Yeah fair point - and in fact that might be one of the lesser outcomes, all things considered - the chaos from destroying the whole economy might ripple out to shutdown of power generation and cause the agent to stop working.
A godlike superintelligence would predict and forestall that of course, but this thing doesn’t have to be a godlike superintelligence in order to screw us up significantly - it only needs to be marginally smarter than the comparable aspects of human intelligence, and marginally quicker - enough to outmaneuver us - maybe even slower and less intelligent, if just quiet and patient.
…
enough to outmaneuver us - maybe even slower and less intelligent, if just quiet and patient.
Looking at the state of the world recently I wonder if maybe the slow and patient version isn’t already running.
Just keep adding more and more unbalanced stuff onto the house of cards until it all comes tumbling down. No single obvious kick-over-the-chessboard moment, just a lot of straws on the camel.
And … that’s three metaphors in a row, so I’ll hang it up now. ![]()
AI risk is not from “malevolence”. The motivation to act does not appear by magic. An AI will have ultimate goals and instrumental goals that derive from how we specify its goals.
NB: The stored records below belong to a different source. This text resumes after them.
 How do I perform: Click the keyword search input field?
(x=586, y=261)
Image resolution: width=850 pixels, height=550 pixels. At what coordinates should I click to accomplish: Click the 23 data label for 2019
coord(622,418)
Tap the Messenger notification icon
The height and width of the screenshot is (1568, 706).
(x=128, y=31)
Right. And it’s those instrumental goals that are fraught with the peril of unintentionally malevolent and unpredictable consequences, and even the noblest of end goals may have unintended consequences. You don’t even have to have an intelligent “HAL” to be faced with an insurmountable obstacle like “the computer won’t let me” – we have that today! The versions we may have in the future may be very much worse than intransigent customer service.